When Andrew Left of Citron Research declared he wouldn’t comment anymore on Valeant Pharmaceuticals Intl Inc. (TSX:VRX)(NYSE:VRX), the company’s shareholders breathed a sigh of relief. In fact, Valeant’s shares ticked up on the development.
But Mr. Left is not Valeant’s biggest nemesis. That title undoubtedly belongs to John Hempton of Bronte Capital, whose research and writing on Valeant has been much more thorough than Mr. Left’s. And unlike Mr. Left, Mr. Hempton is not done bashing the company.
In a blog post on Wednesday, Mr. Hempton had fresh new allegations for Valeant to respond to, which should make shareholders very nervous. We take a closer look below.
More pharmacies
In his blog post, Mr. Hempton identified 78 pharmacies that he believes has ties to Valeant. Interestingly, these pharmacies have names related to either chess terms or Stephen King novels. Mr. Hempton did not post any hard evidence of wrongdoing by Valeant, but he did claim that the people on registration documents for these pharmacies are Valeant employees.
So why is this significant? Well, Valeant has found itself in hot water over its past relationship with specialty pharmacy Philidor RX. As the argument (against Valeant) goes, Philidor engaged in some very shady business practices to sell high-priced drugs and did so under Valeant’s direction. Valeant has since ended its relationship with Philidor.
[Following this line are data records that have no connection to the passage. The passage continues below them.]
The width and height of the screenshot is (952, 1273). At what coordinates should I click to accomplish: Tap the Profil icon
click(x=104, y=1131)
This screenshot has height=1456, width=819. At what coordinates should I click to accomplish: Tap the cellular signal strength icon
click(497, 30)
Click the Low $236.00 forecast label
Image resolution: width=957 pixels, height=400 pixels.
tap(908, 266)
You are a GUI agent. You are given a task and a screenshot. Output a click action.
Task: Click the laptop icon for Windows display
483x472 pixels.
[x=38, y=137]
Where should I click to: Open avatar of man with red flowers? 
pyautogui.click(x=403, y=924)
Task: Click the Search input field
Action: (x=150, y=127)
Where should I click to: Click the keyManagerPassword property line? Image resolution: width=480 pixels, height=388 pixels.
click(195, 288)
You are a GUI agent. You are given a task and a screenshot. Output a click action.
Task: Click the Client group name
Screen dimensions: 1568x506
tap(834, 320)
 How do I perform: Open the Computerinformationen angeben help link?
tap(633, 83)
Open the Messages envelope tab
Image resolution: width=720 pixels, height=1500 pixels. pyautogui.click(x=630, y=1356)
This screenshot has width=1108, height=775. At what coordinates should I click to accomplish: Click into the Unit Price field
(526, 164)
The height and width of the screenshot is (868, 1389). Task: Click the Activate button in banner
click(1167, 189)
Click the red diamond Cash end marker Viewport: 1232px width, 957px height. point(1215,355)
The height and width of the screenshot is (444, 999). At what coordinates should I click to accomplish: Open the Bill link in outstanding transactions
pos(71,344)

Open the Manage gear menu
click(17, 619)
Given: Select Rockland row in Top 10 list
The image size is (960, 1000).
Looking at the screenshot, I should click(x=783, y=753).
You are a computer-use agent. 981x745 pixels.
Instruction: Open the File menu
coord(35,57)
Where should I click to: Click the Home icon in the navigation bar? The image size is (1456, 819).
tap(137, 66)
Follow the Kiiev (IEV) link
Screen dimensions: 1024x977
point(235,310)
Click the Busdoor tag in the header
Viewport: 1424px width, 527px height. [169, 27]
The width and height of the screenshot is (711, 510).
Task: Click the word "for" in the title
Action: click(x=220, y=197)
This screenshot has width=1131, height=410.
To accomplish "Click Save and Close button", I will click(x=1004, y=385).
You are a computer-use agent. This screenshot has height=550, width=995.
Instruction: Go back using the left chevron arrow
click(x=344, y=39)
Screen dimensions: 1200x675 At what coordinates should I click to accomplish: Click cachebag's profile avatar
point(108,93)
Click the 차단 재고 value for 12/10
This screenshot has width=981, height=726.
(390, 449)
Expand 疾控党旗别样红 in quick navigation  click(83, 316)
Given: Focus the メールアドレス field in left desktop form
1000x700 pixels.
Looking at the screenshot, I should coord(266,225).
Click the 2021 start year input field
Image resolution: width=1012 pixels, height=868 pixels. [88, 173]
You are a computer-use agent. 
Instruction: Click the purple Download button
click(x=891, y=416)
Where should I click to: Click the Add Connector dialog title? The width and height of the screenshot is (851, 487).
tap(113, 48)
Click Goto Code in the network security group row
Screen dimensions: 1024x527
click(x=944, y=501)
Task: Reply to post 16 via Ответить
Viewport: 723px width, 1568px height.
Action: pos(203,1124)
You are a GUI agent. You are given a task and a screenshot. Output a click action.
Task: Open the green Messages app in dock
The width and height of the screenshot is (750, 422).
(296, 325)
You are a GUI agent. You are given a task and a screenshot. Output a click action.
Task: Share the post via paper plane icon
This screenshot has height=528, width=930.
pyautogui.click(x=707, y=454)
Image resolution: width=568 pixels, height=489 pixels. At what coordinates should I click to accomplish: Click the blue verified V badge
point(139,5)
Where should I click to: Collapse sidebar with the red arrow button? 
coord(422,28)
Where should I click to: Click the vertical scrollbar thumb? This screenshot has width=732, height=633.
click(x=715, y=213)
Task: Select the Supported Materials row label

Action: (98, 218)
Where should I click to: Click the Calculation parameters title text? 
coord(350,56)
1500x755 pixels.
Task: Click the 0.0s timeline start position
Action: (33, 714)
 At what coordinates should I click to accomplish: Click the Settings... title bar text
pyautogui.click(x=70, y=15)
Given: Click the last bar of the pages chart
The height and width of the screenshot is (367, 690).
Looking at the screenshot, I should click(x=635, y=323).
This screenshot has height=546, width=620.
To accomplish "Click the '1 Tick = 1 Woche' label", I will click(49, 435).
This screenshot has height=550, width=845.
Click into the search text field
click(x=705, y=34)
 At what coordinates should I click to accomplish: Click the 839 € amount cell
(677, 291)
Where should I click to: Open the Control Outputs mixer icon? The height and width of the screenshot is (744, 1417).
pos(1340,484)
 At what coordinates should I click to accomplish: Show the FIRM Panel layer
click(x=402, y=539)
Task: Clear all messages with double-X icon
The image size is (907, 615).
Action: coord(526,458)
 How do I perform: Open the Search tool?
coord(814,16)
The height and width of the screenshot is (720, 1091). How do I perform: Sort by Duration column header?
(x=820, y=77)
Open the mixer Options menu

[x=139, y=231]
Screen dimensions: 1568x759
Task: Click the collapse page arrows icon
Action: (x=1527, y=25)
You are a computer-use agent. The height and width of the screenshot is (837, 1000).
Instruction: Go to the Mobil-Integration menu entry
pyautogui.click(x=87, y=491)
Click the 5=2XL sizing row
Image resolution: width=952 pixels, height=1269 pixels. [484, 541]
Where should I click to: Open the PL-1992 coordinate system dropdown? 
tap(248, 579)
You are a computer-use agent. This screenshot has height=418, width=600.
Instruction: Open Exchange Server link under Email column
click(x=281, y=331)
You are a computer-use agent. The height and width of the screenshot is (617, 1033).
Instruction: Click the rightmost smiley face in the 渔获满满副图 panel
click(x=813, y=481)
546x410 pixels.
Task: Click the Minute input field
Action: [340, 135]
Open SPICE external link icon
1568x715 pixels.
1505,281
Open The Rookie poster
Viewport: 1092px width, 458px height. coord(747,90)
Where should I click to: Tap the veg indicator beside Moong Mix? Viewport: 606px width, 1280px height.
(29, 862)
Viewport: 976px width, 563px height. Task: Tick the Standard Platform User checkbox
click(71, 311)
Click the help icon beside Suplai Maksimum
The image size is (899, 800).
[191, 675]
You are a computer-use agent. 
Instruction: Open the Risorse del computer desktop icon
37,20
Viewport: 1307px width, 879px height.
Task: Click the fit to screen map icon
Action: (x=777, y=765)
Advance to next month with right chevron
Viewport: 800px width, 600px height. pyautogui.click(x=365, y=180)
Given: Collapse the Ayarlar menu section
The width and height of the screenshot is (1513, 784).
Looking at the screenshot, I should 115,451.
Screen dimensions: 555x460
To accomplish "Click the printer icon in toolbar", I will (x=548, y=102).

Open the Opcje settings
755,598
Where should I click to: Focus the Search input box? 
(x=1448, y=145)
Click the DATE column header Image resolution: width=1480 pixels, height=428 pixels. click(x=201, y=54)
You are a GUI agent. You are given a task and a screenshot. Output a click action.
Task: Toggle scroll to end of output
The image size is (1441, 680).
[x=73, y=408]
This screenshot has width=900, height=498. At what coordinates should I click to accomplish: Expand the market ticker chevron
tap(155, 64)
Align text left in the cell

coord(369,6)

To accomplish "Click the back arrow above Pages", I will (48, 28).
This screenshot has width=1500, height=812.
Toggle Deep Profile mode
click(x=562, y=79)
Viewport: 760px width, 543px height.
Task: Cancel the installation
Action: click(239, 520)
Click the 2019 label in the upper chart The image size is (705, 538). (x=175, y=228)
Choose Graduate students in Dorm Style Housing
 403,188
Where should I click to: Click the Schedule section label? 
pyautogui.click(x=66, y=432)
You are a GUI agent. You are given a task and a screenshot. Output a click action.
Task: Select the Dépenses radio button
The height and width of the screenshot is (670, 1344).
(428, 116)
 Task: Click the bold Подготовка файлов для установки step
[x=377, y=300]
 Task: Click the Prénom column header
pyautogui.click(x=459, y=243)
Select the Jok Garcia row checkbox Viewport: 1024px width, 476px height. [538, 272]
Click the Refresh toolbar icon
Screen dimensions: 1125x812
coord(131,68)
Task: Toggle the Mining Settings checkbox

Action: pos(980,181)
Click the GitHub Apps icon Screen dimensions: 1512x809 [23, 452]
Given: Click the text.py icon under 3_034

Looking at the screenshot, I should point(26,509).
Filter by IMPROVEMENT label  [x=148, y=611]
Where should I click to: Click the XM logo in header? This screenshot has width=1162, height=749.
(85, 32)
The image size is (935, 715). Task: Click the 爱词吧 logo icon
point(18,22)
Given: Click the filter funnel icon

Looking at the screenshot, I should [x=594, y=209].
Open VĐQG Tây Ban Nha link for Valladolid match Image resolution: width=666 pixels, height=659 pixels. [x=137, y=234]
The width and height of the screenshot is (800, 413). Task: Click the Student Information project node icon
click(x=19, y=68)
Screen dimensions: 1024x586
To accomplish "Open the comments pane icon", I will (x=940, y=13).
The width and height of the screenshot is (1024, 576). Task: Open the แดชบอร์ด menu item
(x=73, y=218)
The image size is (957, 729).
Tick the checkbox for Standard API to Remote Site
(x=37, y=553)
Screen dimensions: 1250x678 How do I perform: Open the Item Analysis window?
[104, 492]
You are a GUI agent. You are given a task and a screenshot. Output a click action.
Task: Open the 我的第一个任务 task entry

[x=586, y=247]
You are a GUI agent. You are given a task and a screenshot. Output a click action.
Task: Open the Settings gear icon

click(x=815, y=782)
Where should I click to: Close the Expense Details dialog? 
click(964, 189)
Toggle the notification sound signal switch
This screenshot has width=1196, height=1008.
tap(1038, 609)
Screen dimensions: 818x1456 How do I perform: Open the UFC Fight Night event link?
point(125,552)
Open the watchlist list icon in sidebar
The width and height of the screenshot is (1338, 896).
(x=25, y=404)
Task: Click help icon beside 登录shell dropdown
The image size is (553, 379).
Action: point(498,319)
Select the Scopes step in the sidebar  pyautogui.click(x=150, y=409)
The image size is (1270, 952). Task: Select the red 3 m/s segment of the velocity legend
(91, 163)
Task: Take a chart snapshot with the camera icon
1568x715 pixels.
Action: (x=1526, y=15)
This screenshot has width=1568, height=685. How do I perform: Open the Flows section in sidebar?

If Valeant were indeed registering other pharmacies, it could theoretically employ similar tactics that were used at Philidor.
How big of a deal is this?
There seems to be some disagreement over the size of this issue.
According to Valeant, specialty pharmacies accounted for well under 10% of total revenue, with Philidor making up almost all of this amount. Thus very little of Valeant’s revenue is affected by these issues.
But Mr. Hempton disagrees. He references a statement made last year by Valeant during the company’s dispute with Allergan. In this statement, Valeant indicated that alternate fulfillment channels (including specialty pharmacies) account for roughly 70% of revenue.
The non-denial
Valeant quickly responded to Mr. Hempton, claiming the blog post had “significant inaccuracies.” But Valeant did not deny that it registered these new pharmacies.
This follows a familiar pattern, one that should be very concerning for shareholders. Throughout this saga Valeant has not been very transparent when responding to allegations. For example, in the company’s most recent conference call, it did not respond to any questions about Philidor.
It’s still too early to say what exactly Valeant has done, and I don’t want to speculate. But there’s one thing we can be pretty sure about: Mr. Hempton will have more to say on this issue. So even if Valeant’s stock looks cheap, you should still stay far away.